NVIDIA MIG Boosts AI Infrastructure ROI by 33% Over Time-Slicing

NVIDIA MIG Boosts AI Infrastructure ROI by 33% Over Time-Slicing




Jessie A Ellis
Mar 25, 2026 17:19

New NVIDIA benchmarks show Multi-Instance GPU partitioning achieves 1.00 req/s per GPU versus 0.76 for time-slicing in production AI workloads.



NVIDIA MIG Boosts AI Infrastructure ROI by 33% Over Time-Slicing

NVIDIA has released benchmark data showing its Multi-Instance GPU (MIG) technology delivers 33% higher throughput efficiency than software-based time-slicing for AI inference workloads—a finding that could reshape how enterprises allocate compute resources for production AI deployments.

The tests, conducted on NVIDIA A100 Tensor Core GPUs in a Kubernetes environment, demonstrated MIG achieving approximately 1.00 requests per second per GPU compared to 0.76 req/s for time-slicing configurations. Both approaches maintained 100% success rates with no failures during testing.
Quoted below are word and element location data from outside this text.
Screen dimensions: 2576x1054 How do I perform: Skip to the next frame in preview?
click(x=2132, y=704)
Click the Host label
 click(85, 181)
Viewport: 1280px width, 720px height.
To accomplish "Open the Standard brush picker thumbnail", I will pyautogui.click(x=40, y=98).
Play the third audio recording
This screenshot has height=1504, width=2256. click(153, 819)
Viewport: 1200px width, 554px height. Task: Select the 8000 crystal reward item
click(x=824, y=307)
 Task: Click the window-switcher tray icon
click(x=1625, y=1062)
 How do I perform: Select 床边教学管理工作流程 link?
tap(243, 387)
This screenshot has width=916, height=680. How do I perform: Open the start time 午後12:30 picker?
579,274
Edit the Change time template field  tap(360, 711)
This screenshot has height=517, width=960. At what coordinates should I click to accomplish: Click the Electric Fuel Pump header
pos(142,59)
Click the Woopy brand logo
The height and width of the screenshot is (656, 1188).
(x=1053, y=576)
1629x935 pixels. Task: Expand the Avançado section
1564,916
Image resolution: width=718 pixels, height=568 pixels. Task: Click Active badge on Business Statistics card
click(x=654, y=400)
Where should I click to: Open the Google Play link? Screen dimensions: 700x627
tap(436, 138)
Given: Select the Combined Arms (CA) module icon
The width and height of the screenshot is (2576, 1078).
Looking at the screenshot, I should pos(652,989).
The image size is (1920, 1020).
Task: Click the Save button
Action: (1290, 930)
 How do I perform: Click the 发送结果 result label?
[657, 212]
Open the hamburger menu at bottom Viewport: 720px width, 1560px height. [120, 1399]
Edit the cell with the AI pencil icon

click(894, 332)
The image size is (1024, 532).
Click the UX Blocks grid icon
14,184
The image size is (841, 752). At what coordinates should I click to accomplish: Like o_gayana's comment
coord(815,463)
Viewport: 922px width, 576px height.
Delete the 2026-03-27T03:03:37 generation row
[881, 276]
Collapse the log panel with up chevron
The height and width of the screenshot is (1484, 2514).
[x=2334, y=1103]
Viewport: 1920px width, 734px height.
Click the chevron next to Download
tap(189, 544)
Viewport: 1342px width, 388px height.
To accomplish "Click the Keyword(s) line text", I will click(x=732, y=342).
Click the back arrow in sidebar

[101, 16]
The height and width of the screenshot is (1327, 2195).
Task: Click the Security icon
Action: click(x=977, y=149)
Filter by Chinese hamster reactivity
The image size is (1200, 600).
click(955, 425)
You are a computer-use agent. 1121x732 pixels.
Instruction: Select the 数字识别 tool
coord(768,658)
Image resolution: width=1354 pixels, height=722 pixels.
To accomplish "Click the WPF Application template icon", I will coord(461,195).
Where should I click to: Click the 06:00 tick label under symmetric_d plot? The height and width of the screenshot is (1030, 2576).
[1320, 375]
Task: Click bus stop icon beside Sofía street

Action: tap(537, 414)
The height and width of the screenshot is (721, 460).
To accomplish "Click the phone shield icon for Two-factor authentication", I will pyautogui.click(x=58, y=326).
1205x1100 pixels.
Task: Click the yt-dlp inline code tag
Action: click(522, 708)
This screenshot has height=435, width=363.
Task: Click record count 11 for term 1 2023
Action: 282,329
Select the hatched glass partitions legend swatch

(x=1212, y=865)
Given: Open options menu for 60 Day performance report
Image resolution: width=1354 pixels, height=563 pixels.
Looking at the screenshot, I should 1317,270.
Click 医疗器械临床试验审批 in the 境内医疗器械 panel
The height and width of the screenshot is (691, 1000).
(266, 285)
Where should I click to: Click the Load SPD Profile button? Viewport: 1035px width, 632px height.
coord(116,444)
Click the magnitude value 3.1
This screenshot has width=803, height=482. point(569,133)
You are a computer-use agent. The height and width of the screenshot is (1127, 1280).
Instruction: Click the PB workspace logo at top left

The GPU Fragmentation Problem

Most production AI pipelines suffer from a mismatch between model requirements and hardware allocation. Lightweight models for automatic speech recognition or text-to-speech might need only 10 GB of VRAM but occupy an entire GPU under standard Kubernetes scheduling. NVIDIA’s data shows GPU compute utilization often hovers between 0-10% for these support models.

The company tested three configurations using a voice-to-voice AI pipeline: a baseline with dedicated GPUs for each model, time-slicing where ASR and TTS share a GPU through software scheduling, and MIG where hardware physically partitions the GPU into isolated instances with dedicated memory and streaming multiprocessors.

Hardware Isolation Wins on Throughput

Under heavy load with 50 concurrent users over 375 seconds of sustained interaction, MIG’s hardware partitioning eliminated resource contention entirely. Time-slicing showed faster individual task completion for bursty workloads—144.7ms mean TTS latency versus MIG’s 168.2ms—but that 23.5ms difference becomes negligible when the LLM bottleneck accounts for roughly 9 seconds of total processing time.

The critical advantage: MIG’s fault isolation prevents memory overflow in one process from crashing others sharing the card. Time-slicing’s shared execution context means a fatal error propagates across all processes, potentially triggering a GPU reset.

Production Implications

NVIDIA recommends MIG as the default for production environments prioritizing throughput and reliability, while time-slicing suits development, CI/CD pipelines, and proof-of-concept work where minimizing hardware footprint matters more than peak performance.

For organizations running mixed AI workloads, consolidating support models onto partitioned GPUs frees entire cards for LLM instances—the actual compute bottleneck in most generative AI applications. The company has published implementation guides and YAML manifests for Kubernetes deployments through its NIM Operator framework.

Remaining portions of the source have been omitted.